The final day of Lady Shri Ram College’s Genderknowledge started as brilliantly as the previous ones, with a visual presentation of the Representation of Gendered Identities and Sexuality by Vidya Shivadas, art intellectual and Director of the Foundation for Indian Contemporary Art, moderated by LSR professor Jonathan Koshy. The presentation carried throughout John Berger’s theoretical framework of the ‘ways of seeing’ as defining and shaping the ways of being. Shivadas started her presentation with a quote from George Baselitz, an acclaimed German artist who said that the biggest problem with women artists was that none of them could actually paint! She then took the audience through both Indian and European works of art throughout history that showed how gender has been structured. The works she displayed also reflected the reciprocal nature of vision, and raised questions of nude paintings, women artists and feminist art.
Following this was a performance that is difficult to capture in words, a performance that had to be seen to be believed – Mallika Taneja’s ‘Thoda Dhyaan Se’. A one act play that captured the entire culture of victim blaming, it was described aptly by Mr. Ravinder, LSR professor as an ‘act of epic proportions’. It also reflected the power of mediums like theatre and art in expressing and showcasing the issue of gendered violence.
The first plenary ended with an overwhelming panel discussion on masculinities – the distinguished panel was moderated by Karuna Rajeeva and Sameer Chopra, Professors of the LSR English Department, and consisted of eminent filmmaker Rahul Roy, professor and poet Akhil Katyal and PhD student Vikramaditya Sahai. The idea that masculinity ‘demands’ of men to never speak about what it is to be men, or how one feels if one is a man and the intrinsic connections between masculinity and violence were deconstructed by Rahul Roy, and drawn on by Akhil Katyal who put several questions of sexuality in South Asia in particular historical contexts – speaking of how India has always had ‘same sex desire’ but the word ‘samlaingikta’ is contemporary, and can therefore, not be used to describe all same sex desire that has ever existed on the subcontinent.
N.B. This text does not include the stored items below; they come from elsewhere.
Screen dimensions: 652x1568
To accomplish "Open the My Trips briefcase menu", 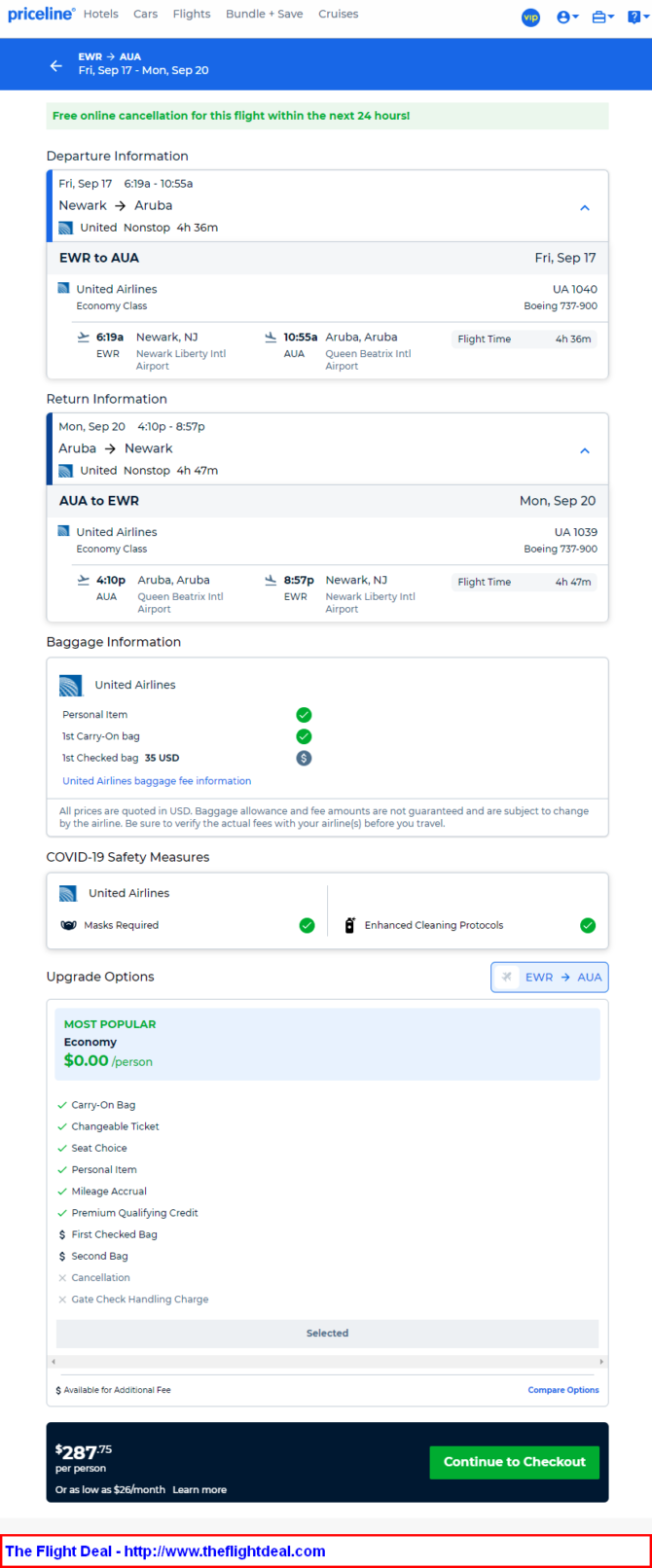I will click(x=602, y=17).
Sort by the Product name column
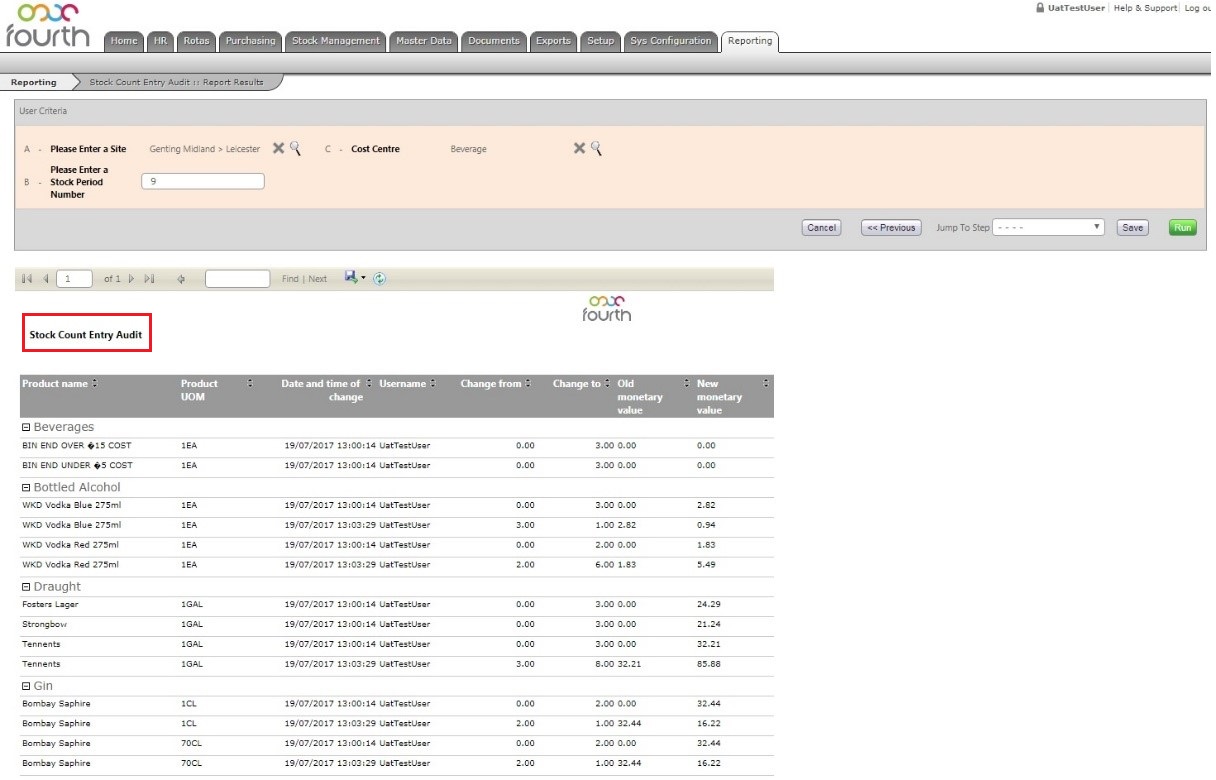The image size is (1216, 780). (x=95, y=384)
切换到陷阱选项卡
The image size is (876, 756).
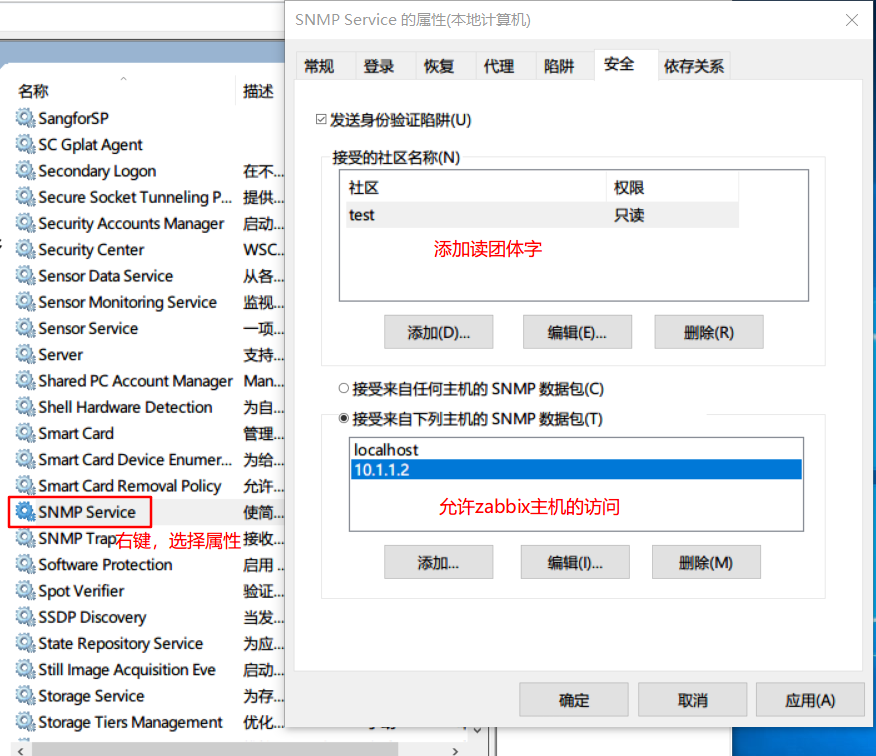[560, 65]
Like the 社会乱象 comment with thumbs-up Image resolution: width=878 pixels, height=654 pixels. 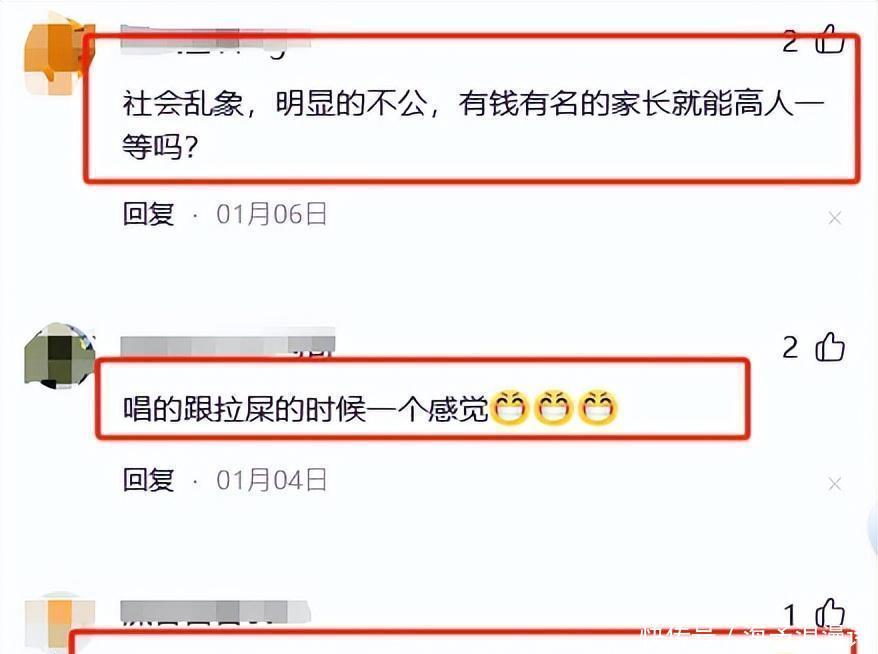click(x=830, y=39)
He then spoke about the various terms used to understand homosocial behaviour in popular hindi porn culture – gaybaaazi, laundabaazi, and ‘gandi aadat’ and how they influence perceptions on homosexuality. The most lively, though, was Vikramaditya Sahai – identifying as queer and having draped a saree on male body. The use of the body as a symbol of resistance, a mark of protest as well as critiquing the queer movement from within were some poignant and important contributions Vikramadtiya made not only to our understanding of masculinity, but also queer theory and politics.
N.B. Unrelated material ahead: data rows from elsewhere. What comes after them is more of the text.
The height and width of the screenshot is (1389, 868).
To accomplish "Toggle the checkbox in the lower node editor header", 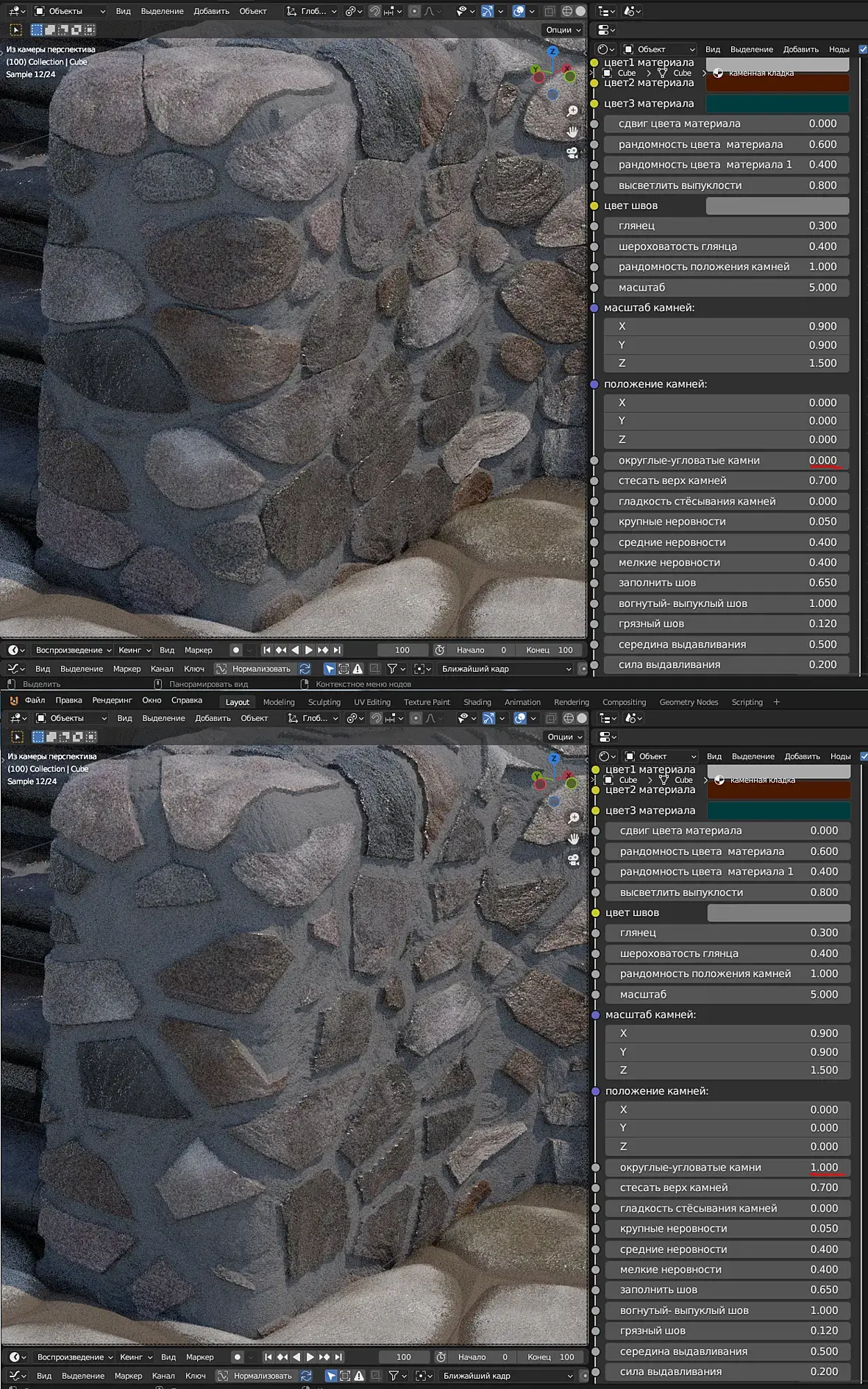I will click(864, 756).
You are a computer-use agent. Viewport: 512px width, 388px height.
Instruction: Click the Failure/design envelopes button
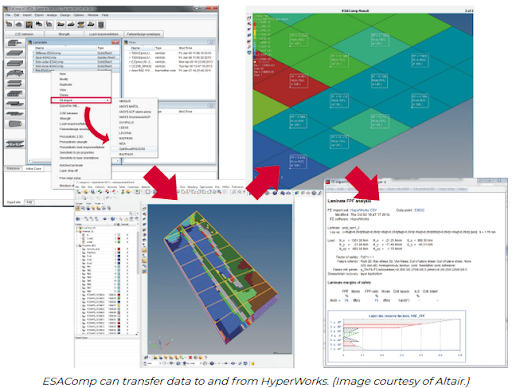pos(144,34)

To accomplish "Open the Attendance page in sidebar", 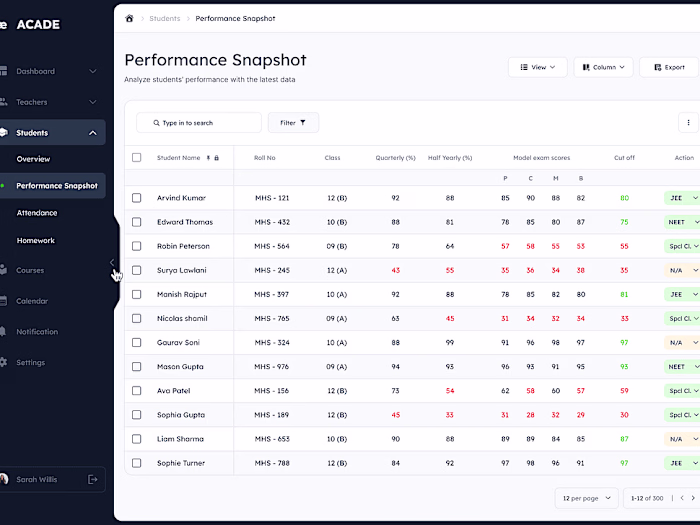I will (37, 213).
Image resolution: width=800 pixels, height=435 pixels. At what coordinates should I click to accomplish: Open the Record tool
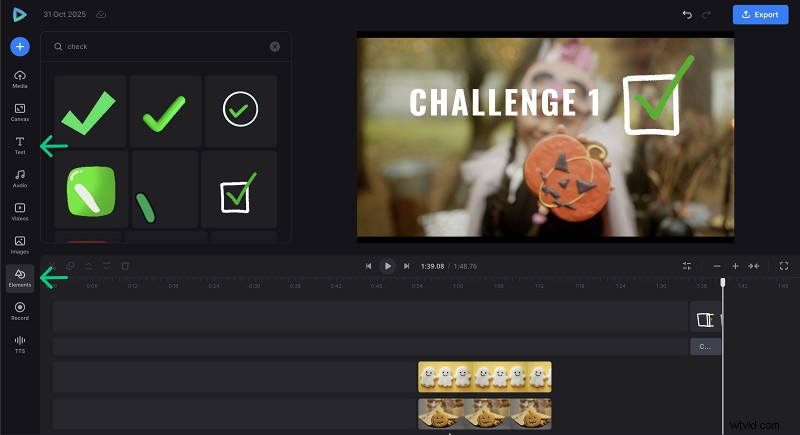20,310
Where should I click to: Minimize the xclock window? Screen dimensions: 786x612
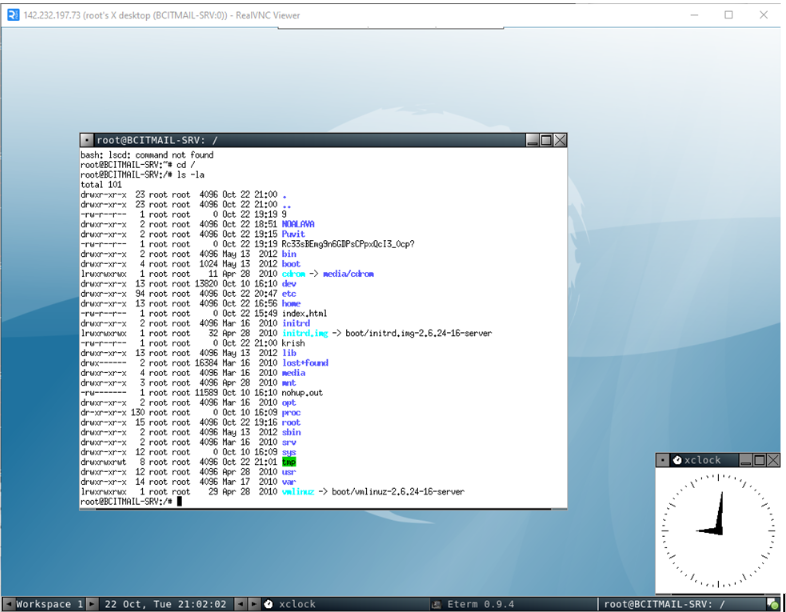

Plenary two, or the afternoon session was themed ‘The womb and beyond’, and started with a panel discussion on gender and health, moderated by Parul Bansal and Priyanka Banerjee, consisting of Dr. Anoop Dhar (who beautifully decoded the perceptions of mental health and gender throughout the centuries believing that what we see today is the ‘Mcdonalidization of Mental Health Institutions), Gynecologist Dr. Puneet Bedi (who complicated the idea of reproductive freedoms that come with safe abortion and contraception and linked them to the still prevalent practice of female feticide) and Deepa ji ( who gave us an insight into the tabooed practice of surrogacy, the objectification of women’s bodies that it leads to and the general stigma around the practice.)
This was followed by the screening of Vani Subramanium’s ‘It’s a boy’ which brought out interesting contemporary patriarchal practices and modern technologies being used for the patriarchal agenda (sex selective abortions, MMS scandals etc).
The congress came to a close with “Daastan Goi: The Lost Art Form of Urdu Story-Telling” which was performed by Manu Sikander Dhingra and Nadeem Shah and directed by Mahmood Faroogu. Ms. Sonali Mishra, Assistant Professor of History at LSR, introduced their session. It consisted of the narration of an Urdu ‘dastaan’ called Chauboli about women, wit, and standing up for one another in an oppressive system.
This was followed by the final performance by Asmita theatre group, “Dastak: Voice against women atrocities” directed by Arvind Gaur highlighting the heinous violence and harassment against women in public and personal spheres.